Material supplied:

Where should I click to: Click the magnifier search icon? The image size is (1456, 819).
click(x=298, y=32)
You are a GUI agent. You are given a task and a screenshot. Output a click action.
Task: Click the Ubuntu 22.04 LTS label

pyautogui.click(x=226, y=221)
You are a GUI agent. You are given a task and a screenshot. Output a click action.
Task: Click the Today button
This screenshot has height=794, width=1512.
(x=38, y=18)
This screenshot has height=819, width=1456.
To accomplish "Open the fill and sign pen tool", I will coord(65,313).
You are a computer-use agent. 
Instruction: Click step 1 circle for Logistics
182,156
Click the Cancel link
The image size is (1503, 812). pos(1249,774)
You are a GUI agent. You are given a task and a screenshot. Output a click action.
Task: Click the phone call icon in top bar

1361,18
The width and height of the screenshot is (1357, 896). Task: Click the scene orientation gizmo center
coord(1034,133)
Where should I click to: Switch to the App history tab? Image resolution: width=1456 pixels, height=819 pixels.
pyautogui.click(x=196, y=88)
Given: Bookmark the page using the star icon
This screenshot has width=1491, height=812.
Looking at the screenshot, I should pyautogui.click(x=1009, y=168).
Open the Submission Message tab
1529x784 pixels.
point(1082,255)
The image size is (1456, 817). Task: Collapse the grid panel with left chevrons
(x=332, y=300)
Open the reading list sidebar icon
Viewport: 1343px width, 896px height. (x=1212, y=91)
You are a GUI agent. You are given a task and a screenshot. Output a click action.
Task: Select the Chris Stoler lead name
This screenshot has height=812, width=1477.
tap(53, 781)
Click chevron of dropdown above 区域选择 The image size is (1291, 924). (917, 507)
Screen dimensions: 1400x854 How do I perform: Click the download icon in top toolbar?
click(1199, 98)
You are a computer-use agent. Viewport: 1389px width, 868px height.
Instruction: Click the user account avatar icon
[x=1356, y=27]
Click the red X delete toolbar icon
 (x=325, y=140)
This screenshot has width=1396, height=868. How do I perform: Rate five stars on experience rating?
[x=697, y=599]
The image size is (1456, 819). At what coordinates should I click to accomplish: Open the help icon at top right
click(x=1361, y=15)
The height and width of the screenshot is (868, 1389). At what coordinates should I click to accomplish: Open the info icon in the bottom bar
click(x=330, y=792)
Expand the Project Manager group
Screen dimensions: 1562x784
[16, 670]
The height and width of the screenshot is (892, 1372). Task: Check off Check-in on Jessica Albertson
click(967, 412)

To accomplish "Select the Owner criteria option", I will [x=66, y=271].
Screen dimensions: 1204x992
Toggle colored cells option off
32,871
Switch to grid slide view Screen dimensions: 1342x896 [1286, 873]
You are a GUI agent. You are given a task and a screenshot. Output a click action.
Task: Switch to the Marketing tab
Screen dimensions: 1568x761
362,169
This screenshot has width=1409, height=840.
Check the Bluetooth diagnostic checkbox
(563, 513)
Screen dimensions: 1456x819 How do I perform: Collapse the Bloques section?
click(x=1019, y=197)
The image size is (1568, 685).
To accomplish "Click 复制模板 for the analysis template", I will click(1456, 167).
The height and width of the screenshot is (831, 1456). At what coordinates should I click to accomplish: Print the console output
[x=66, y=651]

Aim of the task: Using the word "computer" as the filter, copy each matching line from the material.

Reply:
You are a computer-use agent. 
You are a computer-use agent. Viewport: 1389px width, 868px height.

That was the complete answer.